— Excerpt —
TTI Armory Ammunition
.308 A-Max, Moly coated
Low Observable Case

21 December 2002
By Dave Bahde

In January of this year I had been in contact with Ryan Payne. Ryan is part of a new ammunition company that is based in my home state of Utah. I have known Ryan for a number of years, but this meeting was as a product of my off duty job. I work for a gun store in my off duty hours. My primary responsibility is as a consultant as it pertains to the tactical side of the business, as this gun store sells Heckler and Koch weapons systems to SWAT teams. TTI Armory manufactures a number of rounds for various purposes, but much of what they do services the Law Enforcement and Military community. As my primary employment is as a sergeant in charge of a SWAT team, and a marksman, we had several conversations concerning some ideas on ammunition. One of those was about a 168 grain .308 caliber round with a Low Observable case. This case is coated with an OD green substance that is designed to assist in lessening that ugly feeling when your target sees the brass on your spare rounds despite your tremendous job of stealth and camouflage. The military uses are rather obvious, and it would not hurt in the police world either. The other and more important factor being the "cool factor". It was an intriguing idea so I asked if I could test some of it. As I had just received my long awaited SR90 I was in need of ammunition to test. I suggested the moly coating mostly to assist with the low observable part of the equation. That controversy having been discussed ad nausium, I will leave that choice to each operator. I have extensive experience with boat tailed hollow points, but had much less experience with the A-max or similar bullets. I was looking forward to comparing accuracy and consistency with the BTHP bullets. Many believe the BTHP is simply a target bullet, and the A-max and similar are much better for dispatching live threats. That once again is another article, I simply was interested in how it shoots.

The Weapons System

Let me start off by pointing out that the system I used for this test is a brand new rifle. As I was not using a tried and tested shooter you can draw from that whatever conclusions you choose. As is true with any rifle my experience may be different than yours. Rifles and factory ammunition combinations are particular to each system (including the human part). This is simply my experience with my weapons system. The timing was such that I had received my new rifle at the same time the opportunity to test the ammunition. The system is a Robar SR90 in .308 caliber. The barrel has been shortened to eighteen inches, fluted, and threaded for an AWC Thundertrap suppressor. I used both a Parker Hale, and a Harris bi-pod during the test. It is equipped with the Robar M14 conversion, and an AWC Tactical Bolt knob. It is topped with a US Optics SN-3 Mk II 1.8-10X scope. It is equipped with the Illuminated Mill-Dot Reticle. The scope is mounted in Badger Ordnance rings on a two-piece mount. The suppressor was removed for break-in only. Every test after that was accomplished with the suppressor attached, and during my regular police marksman training.

In an effort to quell the military types that are cringing right now at the barrel length please understand the following. This rifle was set up for one purpose alone, and that is as an urban deployment rifle. Prior to acquiring command of the team (yes after the frontal lobotomy), I had deployed fifty or so times as a marksman. Within the environment I work I had never deployed at a range greater than 100 yards, and in fact our average is right around fifty. Essentially this is a one hundred yard gun, and no more than 300 yards. In fact I have a 300WM for the long stuff. The short barrel and suppressor have no adverse affect at that range, at least not any that the guy on the opposite end can discern. I have yet to find anyone that will let me shoot them with a 26" tube and then an 18" tube to determine for sure, but I am pretty sure. Also please understand that the vast majority of the training I run is at practical distances for my world. So, half-minute groups at 600 yards will not be a part of this review. The greatest distance I tested this stuff at was 300 yards.

— Records supplied —

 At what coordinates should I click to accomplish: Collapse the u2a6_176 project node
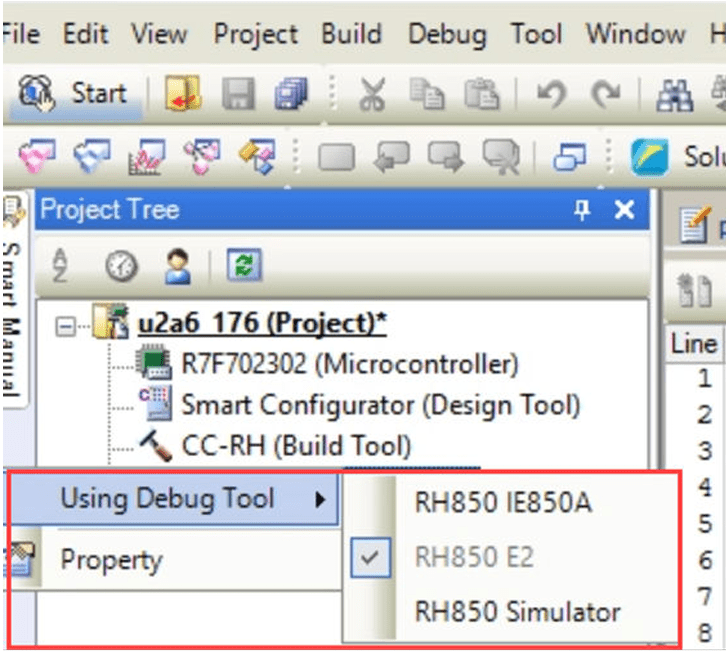click(65, 325)
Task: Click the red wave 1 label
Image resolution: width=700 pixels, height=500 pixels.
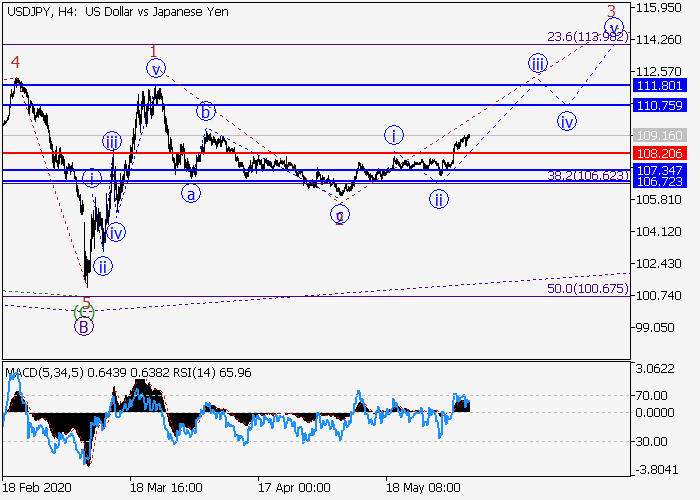Action: [153, 51]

— Tasks to carry out —
- A) Translate this sentence from the ammunition review into Spanish: "It is topped with a US Optics SN-3 Mk II 1.8-10X scope."
- B) Condense the ammunition review's paragraph that begins "Let me start off by pointing out" into a bulleted list of its main facts.

— Solutions to the exercise —
- A) Lleva montada una mira US Optics SN-3 Mk II 1.8-10X.

- B)
- The test rifle was brand new, not a proven shooter.
- Results with a rifle and factory ammunition are particular to each system, including the shooter.
- The new rifle arrived at the same time as the chance to test the ammunition.
- Rifle: Robar SR90 in .308 caliber.
- Barrel: shortened to eighteen inches, fluted, and threaded for an AWC Thundertrap suppressor.
- Bipods: both a Parker Hale and a Harris were used.
- Fittings: Robar M14 conversion and an AWC Tactical Bolt knob.
- Optics: US Optics SN-3 Mk II 1.8-10X scope with the Illuminated Mill-Dot Reticle, in Badger Ordnance rings on a two-piece mount.
- The suppressor was removed only for break-in. All later testing used the suppressor and took place during regular police marksman training.